- _Exercise description_:
Leaving out the images, reproduce every line of the data that follows exactly.

▼

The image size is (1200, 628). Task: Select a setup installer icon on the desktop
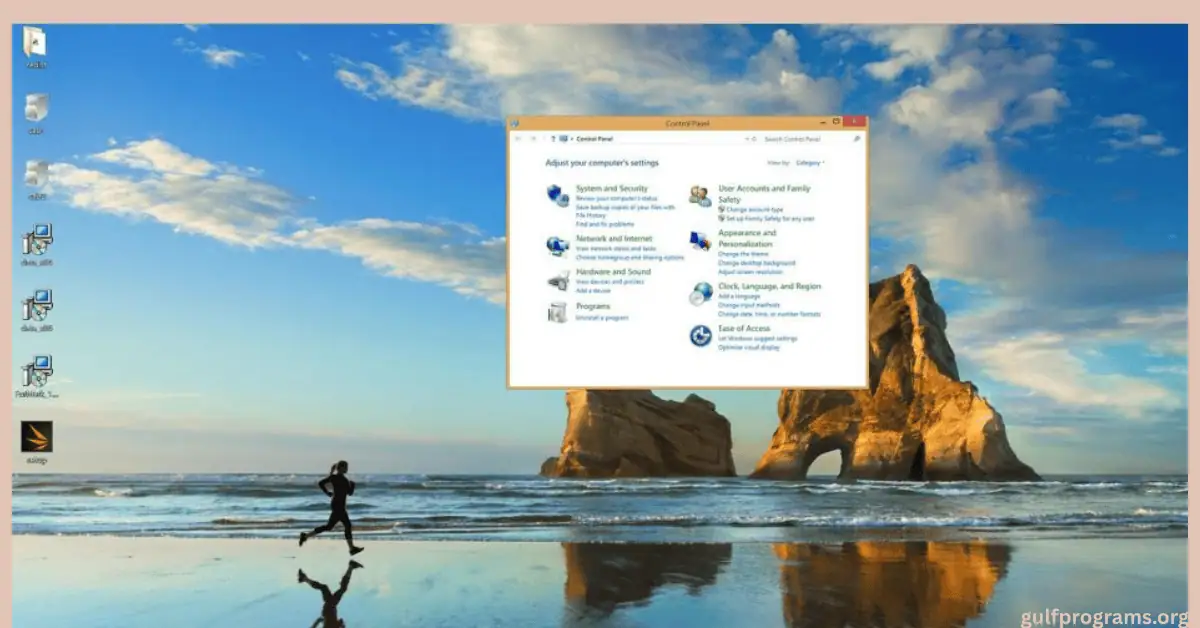[37, 240]
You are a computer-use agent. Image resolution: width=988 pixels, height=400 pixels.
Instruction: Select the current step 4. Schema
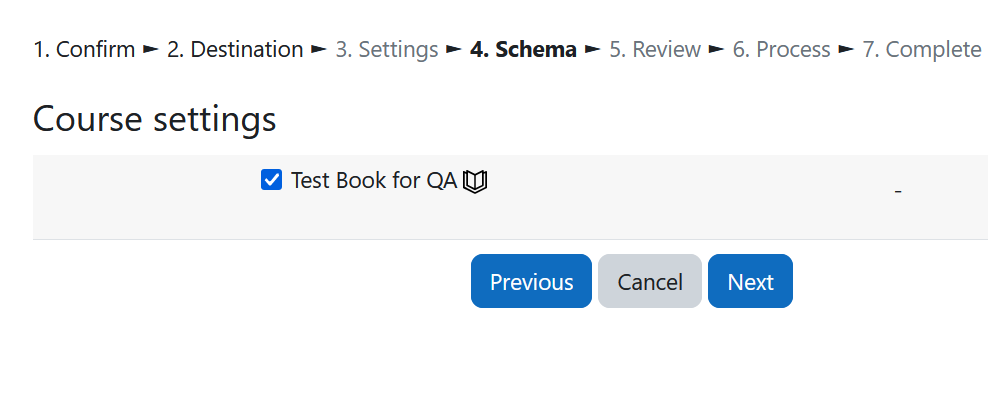point(523,49)
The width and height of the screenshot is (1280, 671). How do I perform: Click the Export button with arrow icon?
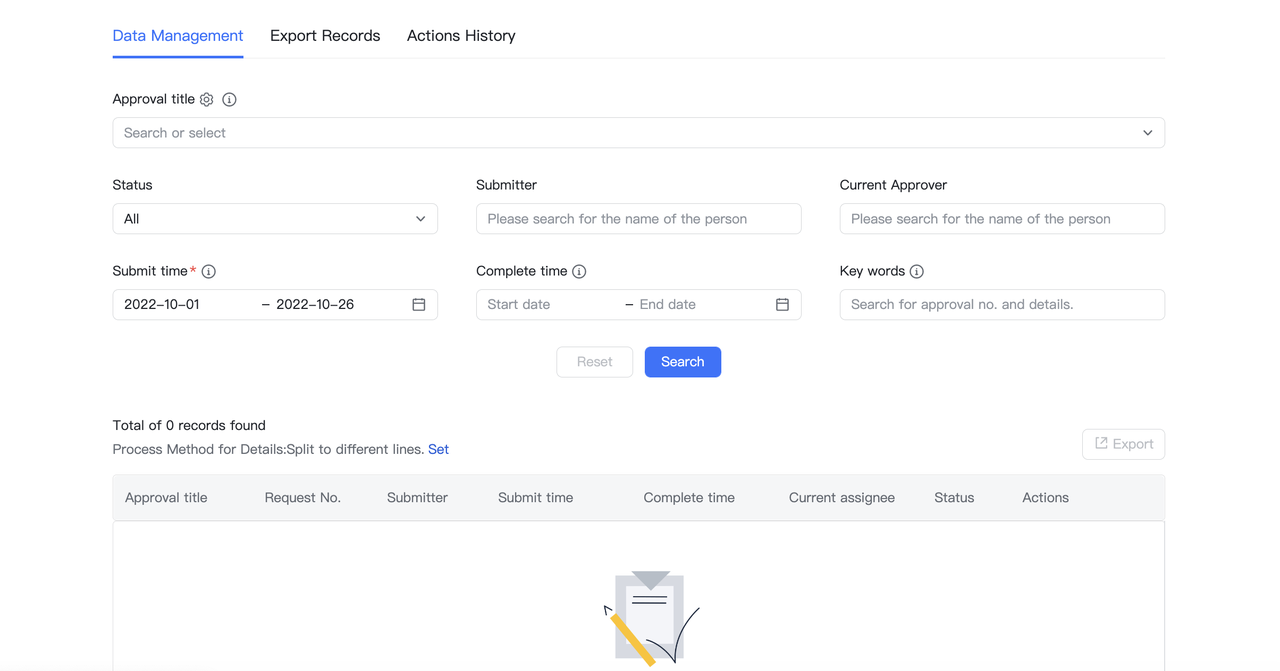[1123, 444]
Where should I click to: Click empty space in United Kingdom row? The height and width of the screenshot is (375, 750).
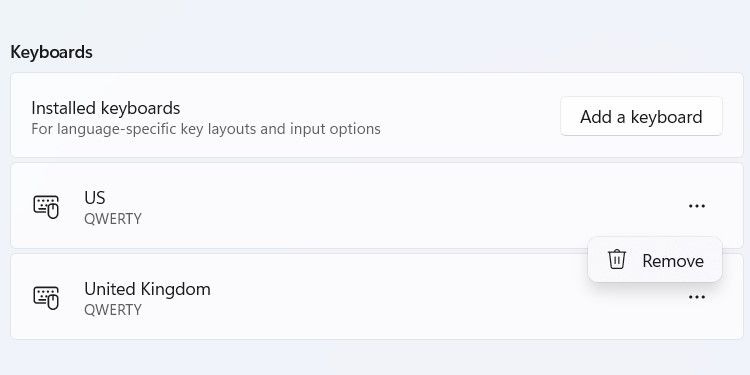click(383, 299)
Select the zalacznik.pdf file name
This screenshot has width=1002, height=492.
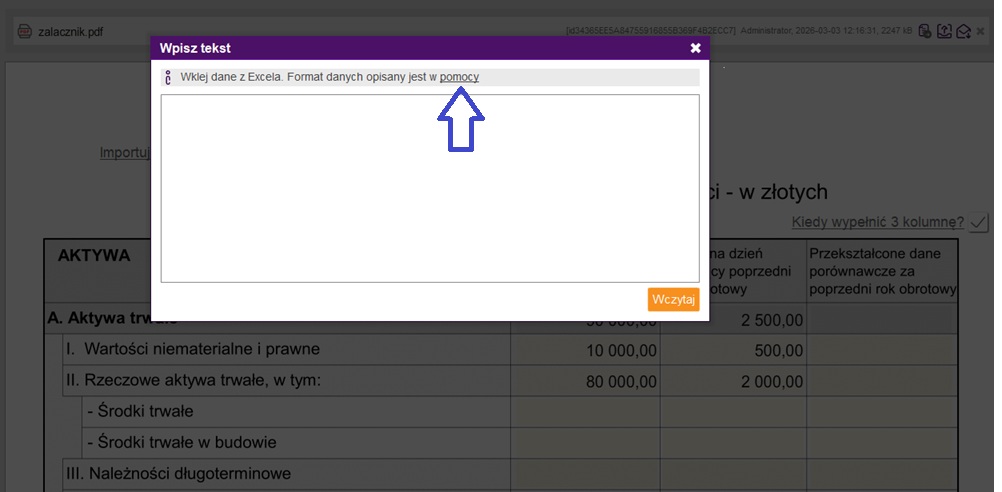[70, 31]
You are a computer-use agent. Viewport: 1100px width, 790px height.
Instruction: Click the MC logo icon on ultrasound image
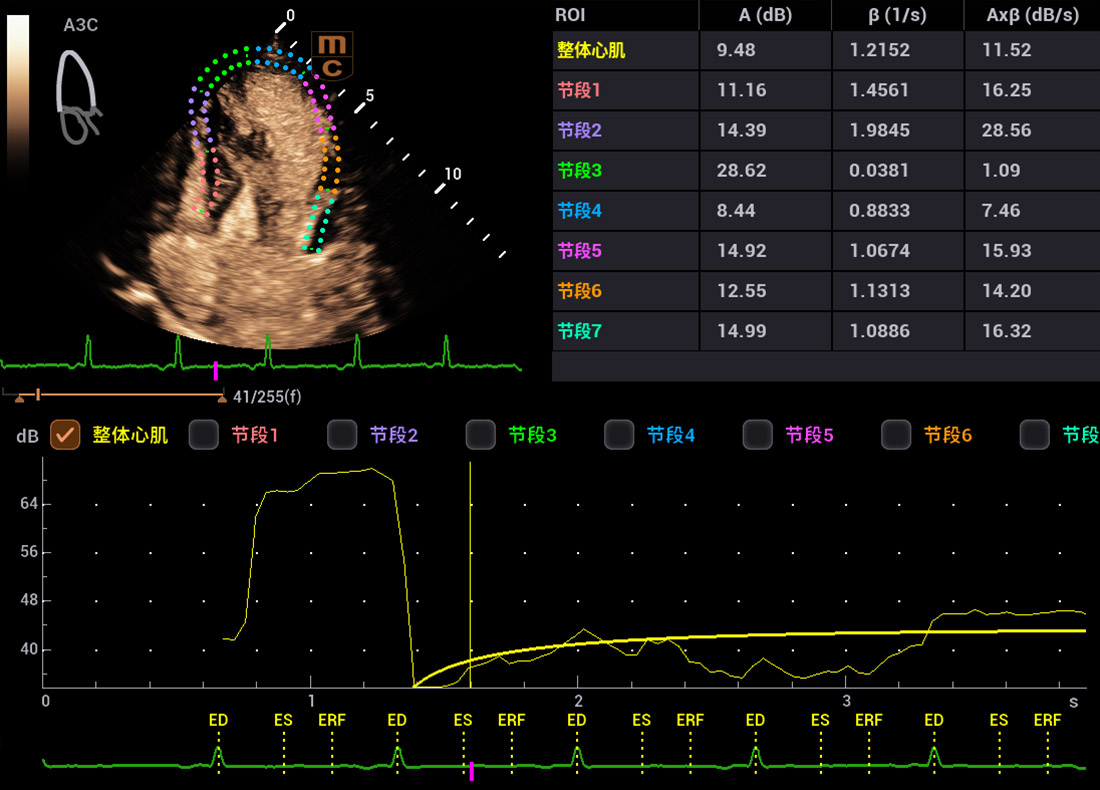coord(332,56)
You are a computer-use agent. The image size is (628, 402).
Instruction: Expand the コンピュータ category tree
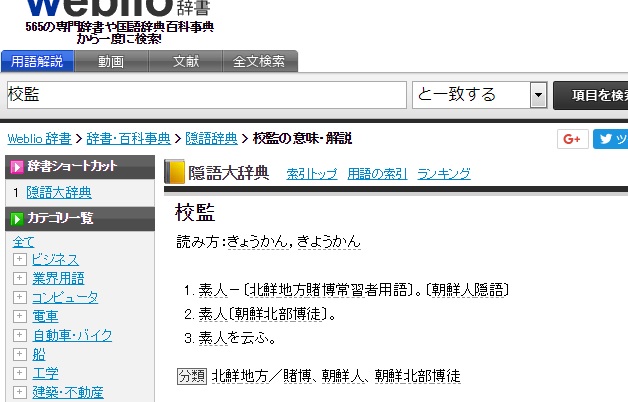point(19,298)
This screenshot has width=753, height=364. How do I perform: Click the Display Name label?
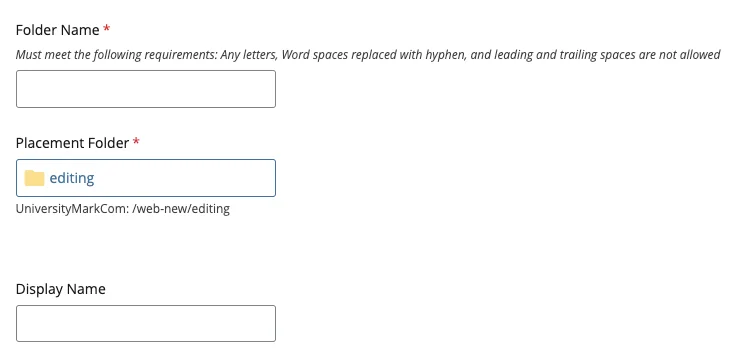coord(61,289)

▲

- _Response to this exercise_:
The image size is (1200, 628). Task: Select a setup installer icon on the desktop
[37, 240]
You are a computer-use agent. Image resolution: width=988 pixels, height=400 pixels.
Instruction: Select the current step 4. Schema
point(523,49)
The width and height of the screenshot is (1280, 671). How do I perform: Click the Export button with arrow icon?
[1123, 444]
Where should I click to: Click empty space in United Kingdom row? The height and width of the screenshot is (375, 750).
click(383, 299)
Select the zalacznik.pdf file name
This screenshot has width=1002, height=492.
[70, 31]
You are a computer-use agent. Viewport: 1100px width, 790px height.
Instruction: Click the MC logo icon on ultrasound image
coord(332,56)
You are a computer-use agent. The image size is (628, 402).
Instruction: Expand the コンピュータ category tree
point(19,298)
This screenshot has width=753, height=364. How do I perform: Click the Display Name label?
coord(61,289)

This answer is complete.